### Source text
------------

# How to snow board in the trees (glades)



## Guest (Dec 23, 2009)

I went to jay peak this week end and had a blast. The best part was the glades but I found my self taking many dirt naps =p. I actually even got a huge chunk of the nose of my banana on the bottom broke off from a rock or stomp.

Any ways just looking for some tips on riding glades.

I had a few successful runs through the glades but would like to get better at it?

It seems you have to go fast because there is no room to carve you kinda of blast through? While trying to dodge trees and go over massive rocks and cliffs. I know regular carving down groomers its bad to swing your back foot around when turning but it seems like in order to carve at all in the deep snow you have to kinda whip the whole board around, is this right?


----------



## Mysticfalcon (Nov 27, 2007)

Wolfie makes some good points. Another one is to traverse more. Try to find a line where you can traverse a long long way so rather than making lots of 180 degree turns you instead just make lots of slight turns. that will keep you from tireing out as quickly. Straightlining with lots of quick turns works good for skiers and boarders that are good in the glades but it takes a lot of practice. Its just like regular riding. You didnt start out straightlining the trails did you? Glades are like learning to ride all over again so its best to start with the basics.

------------

### Raw records
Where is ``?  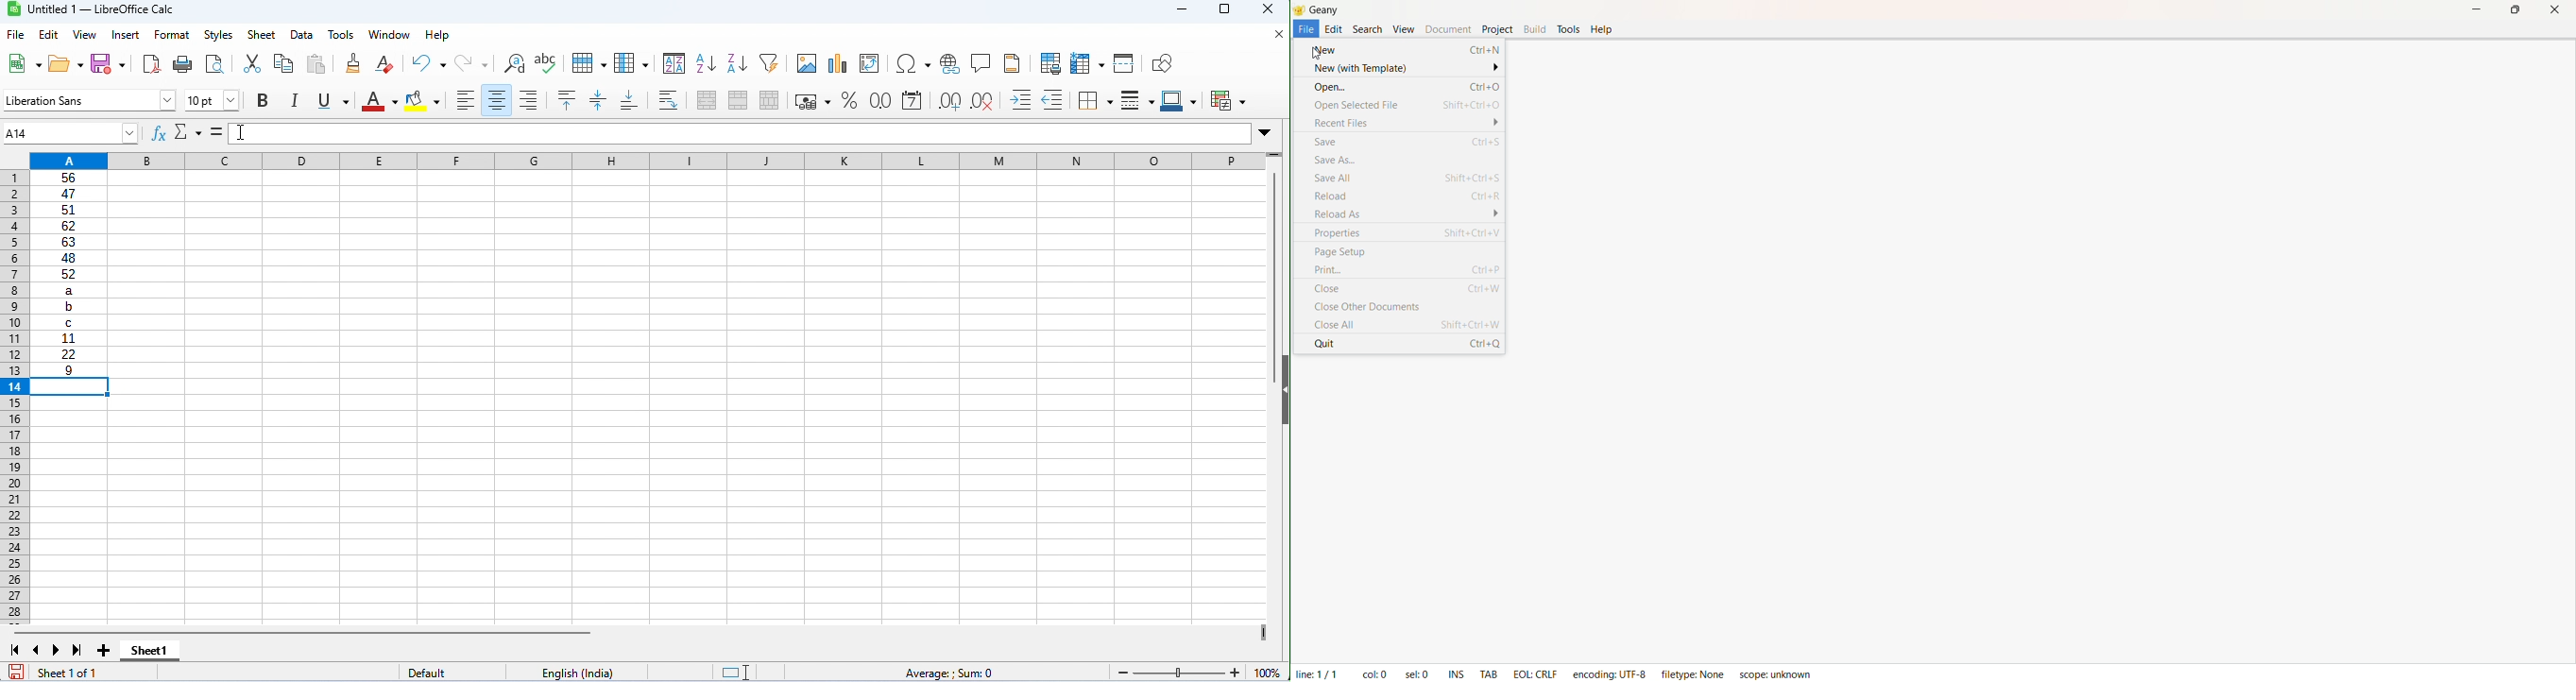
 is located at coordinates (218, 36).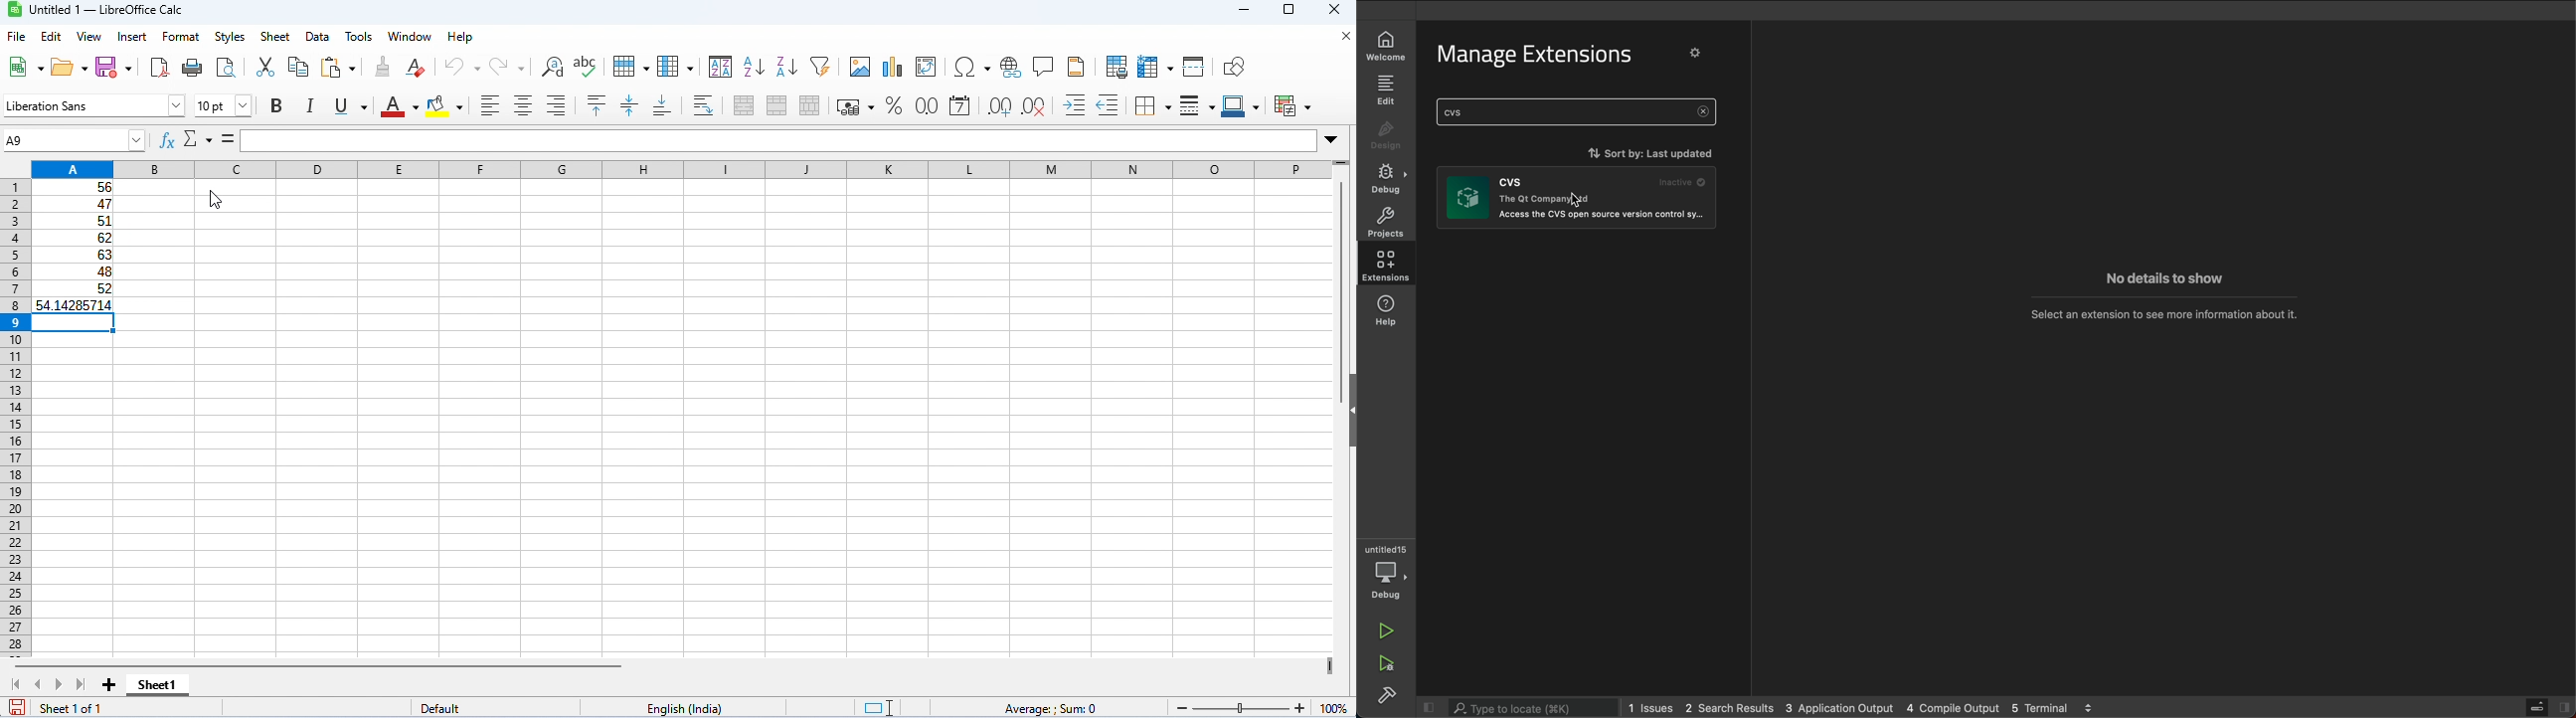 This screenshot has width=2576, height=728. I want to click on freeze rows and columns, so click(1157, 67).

------------

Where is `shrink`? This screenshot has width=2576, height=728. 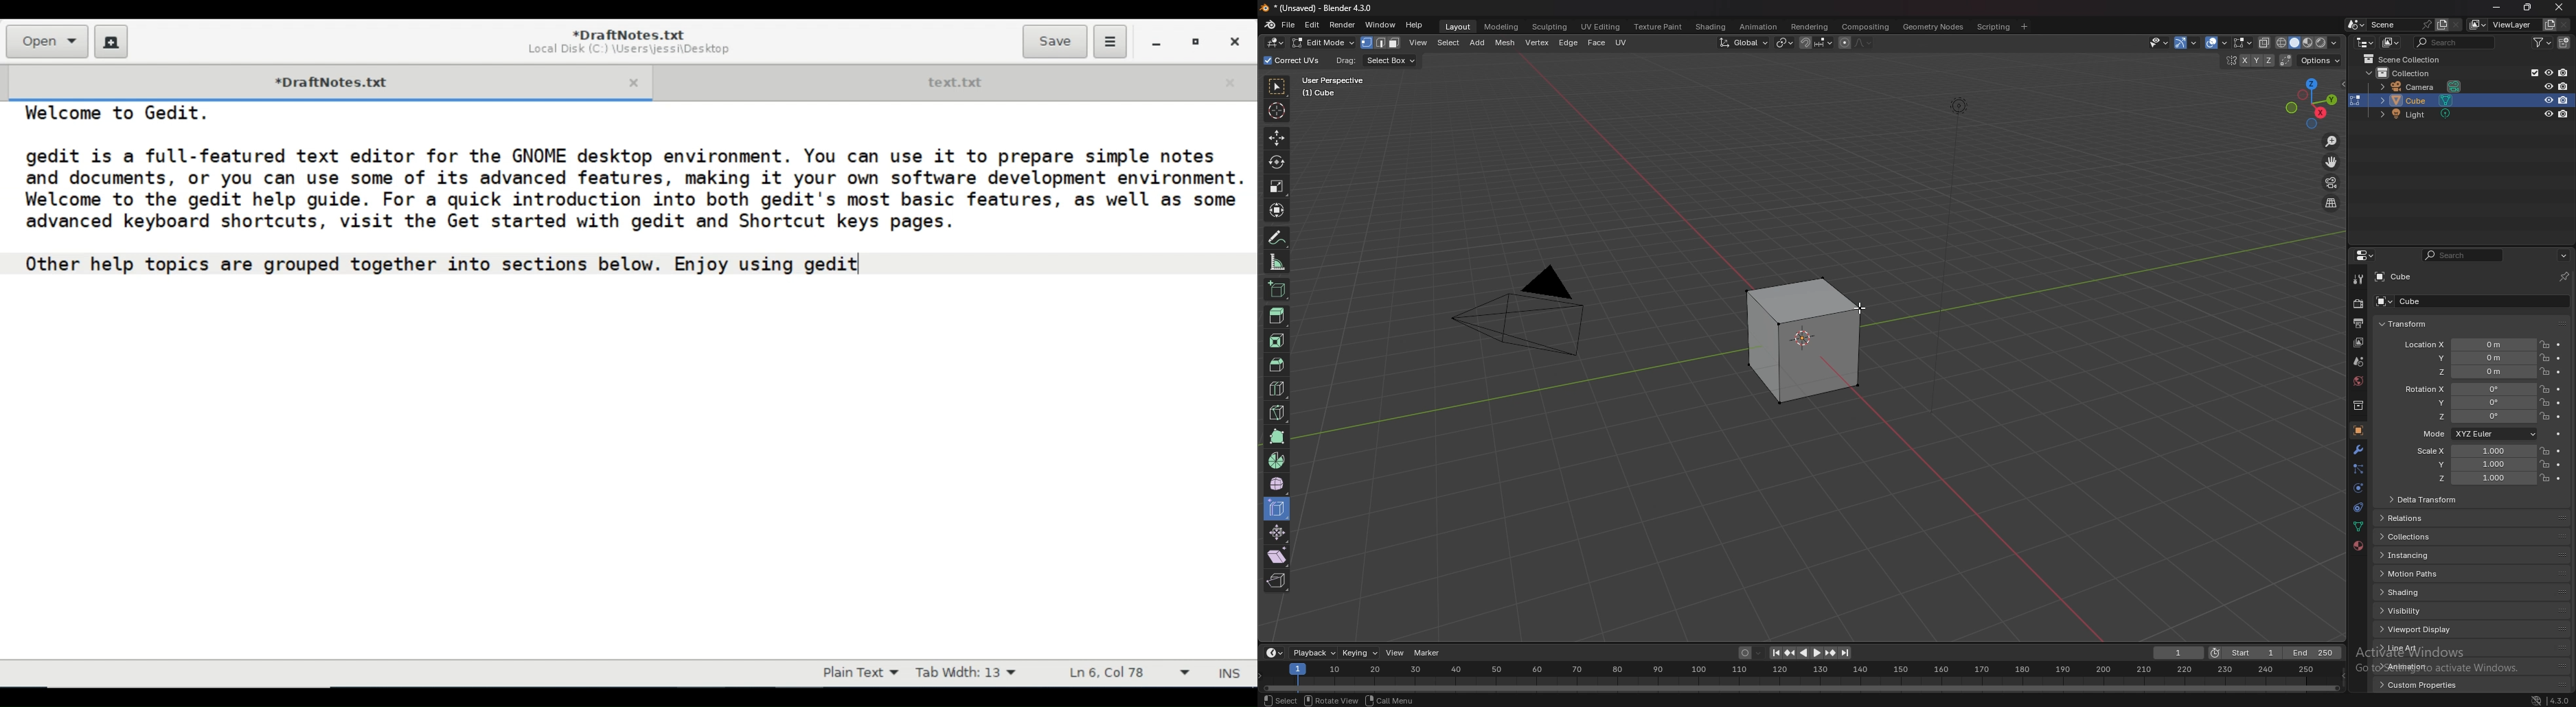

------------

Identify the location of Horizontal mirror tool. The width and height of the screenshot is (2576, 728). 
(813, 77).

------------

### What the task requires
Reproduce the passage of the glade-riding thread above from "# How to snow" up to and including "is this right?".

### Answer for the task
# How to snow board in the trees (glades)



## Guest (Dec 23, 2009)

I went to jay peak this week end and had a blast. The best part was the glades but I found my self taking many dirt naps =p. I actually even got a huge chunk of the nose of my banana on the bottom broke off from a rock or stomp.

Any ways just looking for some tips on riding glades.

I had a few successful runs through the glades but would like to get better at it?

It seems you have to go fast because there is no room to carve you kinda of blast through? While trying to dodge trees and go over massive rocks and cliffs. I know regular carving down groomers its bad to swing your back foot around when turning but it seems like in order to carve at all in the deep snow you have to kinda whip the whole board around, is this right?